Virginia Copperleaf (Acalypha virginica) is a tall, branched summer annual that can grow three feet tall.

Virginia Copperleaf (Acalypha virginica) is a tall, branched summer annual that can grow three feet tall
Jackie Jordan, © 2019, Clemson Extension

Virginia copperleaf is a tall, branched summer annual that can grow three feet tall. It takes its name from the copper colored leaves of its late summer color. This weed is a North American native that is found from Maine to Georgia and as far west as Texas and north to South Dakota. It is a member of the spurge family and is poisonous, but it does not have the milky sap that is typical of other family members. The simple leaves are oppositely arranged on the stems when the plant is a young seedling, but they change to an alternate arrangement as the weed matures.

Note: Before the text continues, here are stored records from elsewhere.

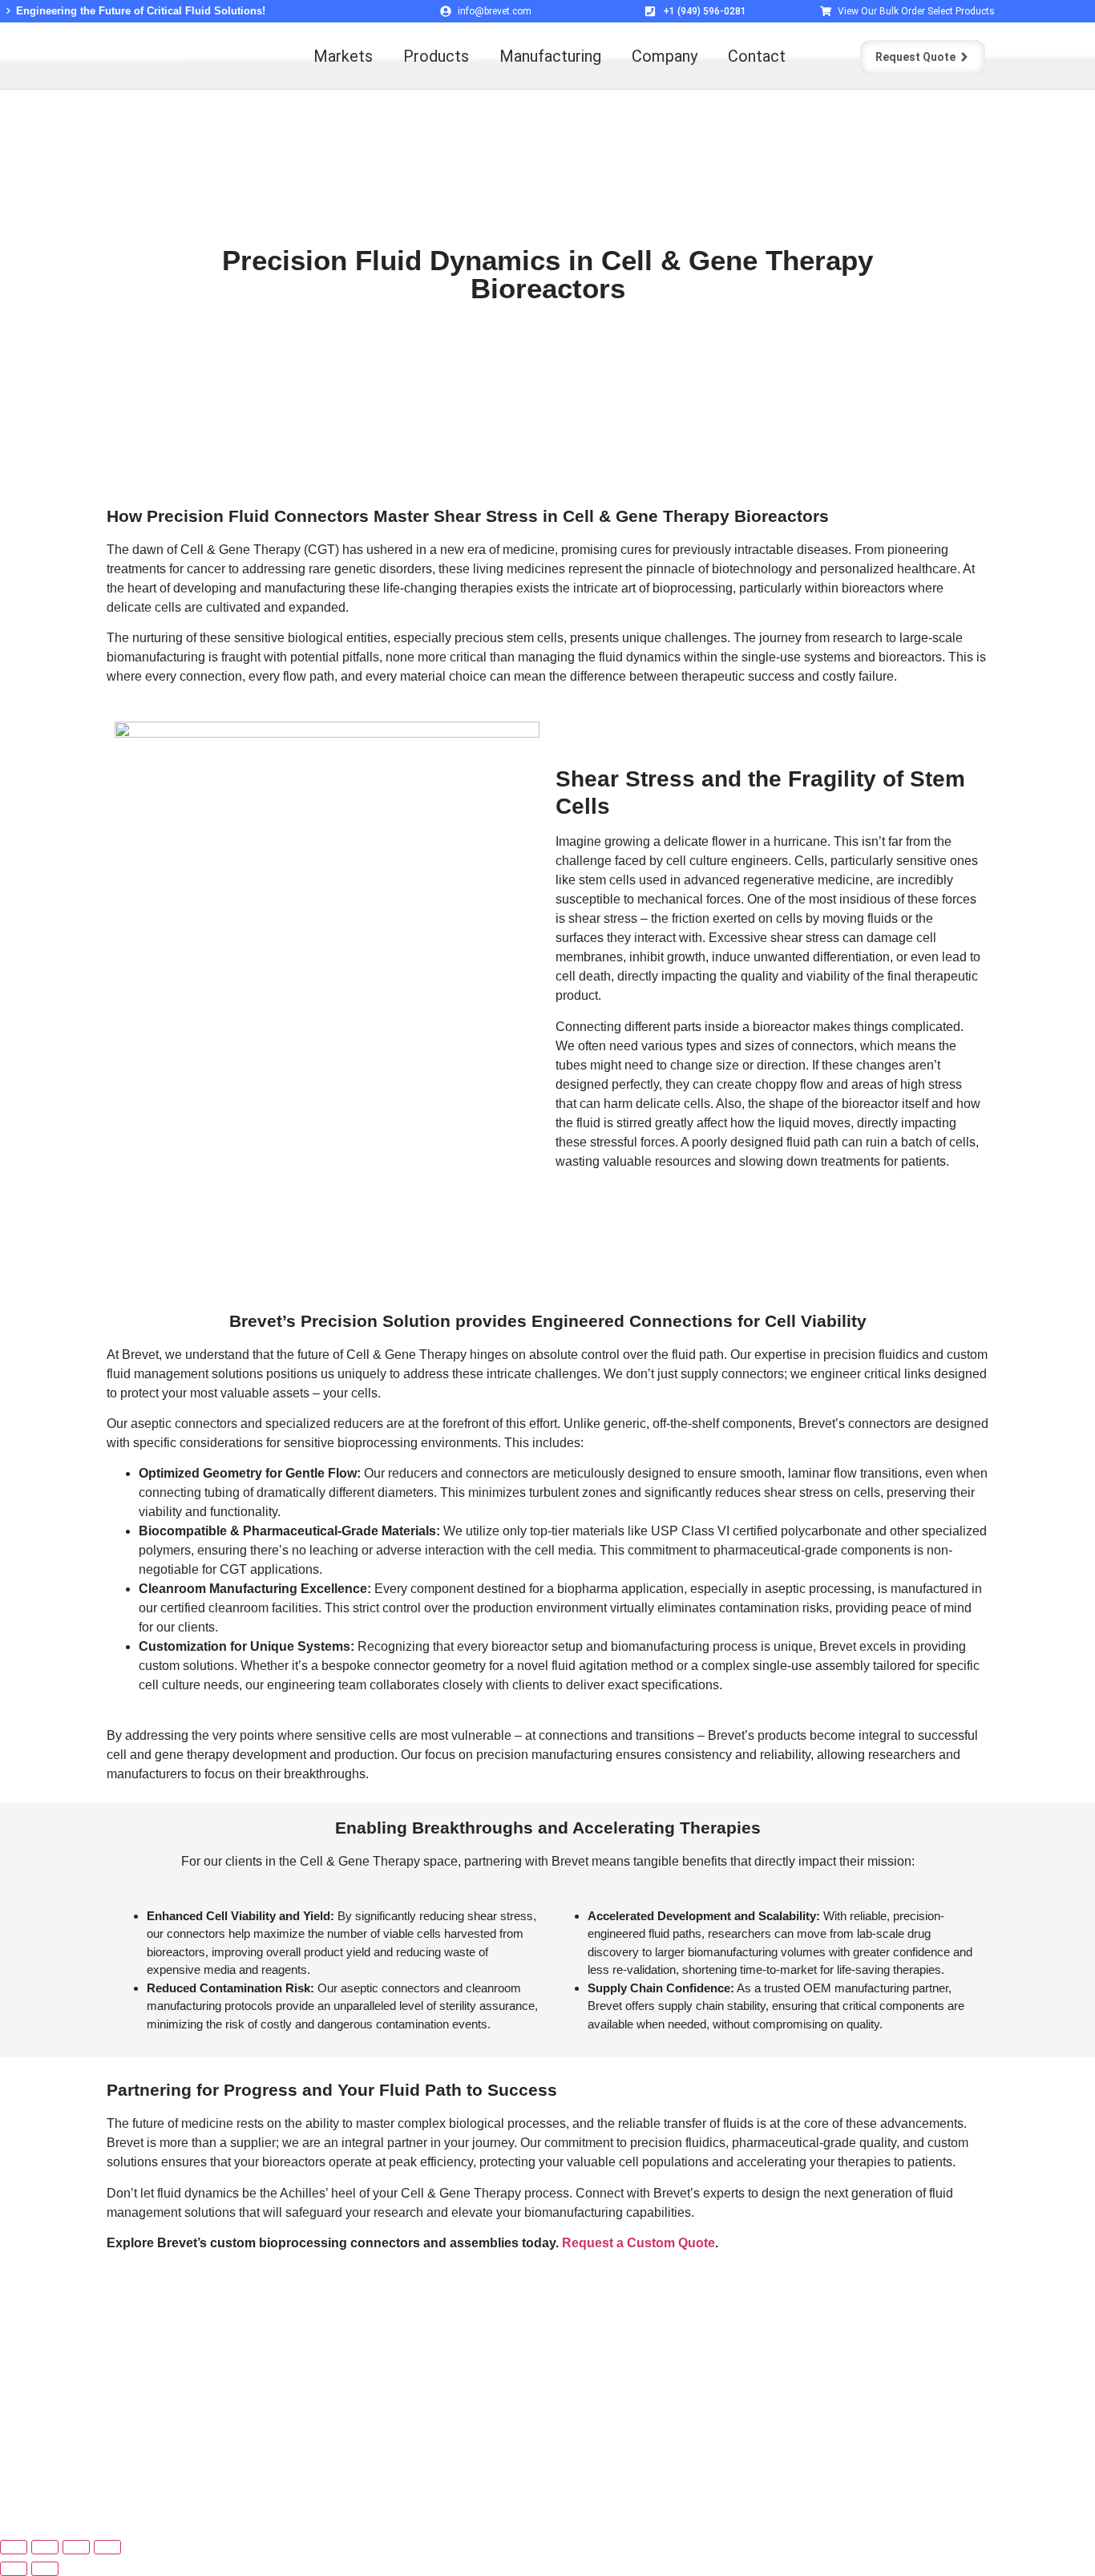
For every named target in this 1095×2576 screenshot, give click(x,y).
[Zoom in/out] (13, 2547)
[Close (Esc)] (107, 2547)
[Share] (76, 2547)
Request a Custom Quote (638, 2243)
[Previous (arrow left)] (13, 2569)
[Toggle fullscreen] (45, 2547)
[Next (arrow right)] (45, 2569)
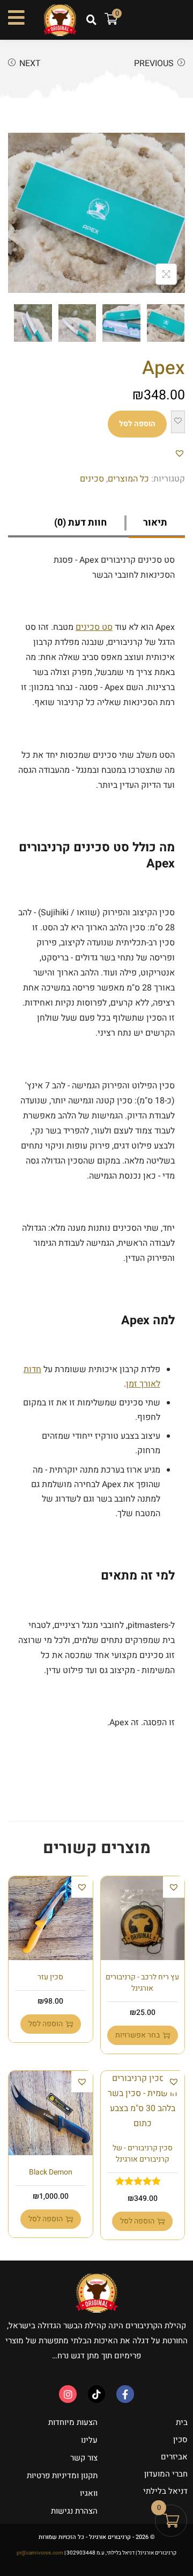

Another name for Virginia copperleaf is Virginia three-seed mercury. The weed has both male and female flowers that are produced separately on each plant. Its flowers are wind pollinated, and each seedpod holds three egg-shaped seeds.

Virginia copperleaf grows in sunny to part shade locations. It is often found in flowerbeds and naturalized areas. The weed has a taproot, but it is easily pulled up for control. A three-inch layer of mulch will help to control Virginia copperleaf and other weeds in flowerbeds. For information on mulch, see factsheet HGIC 1604, Mulch.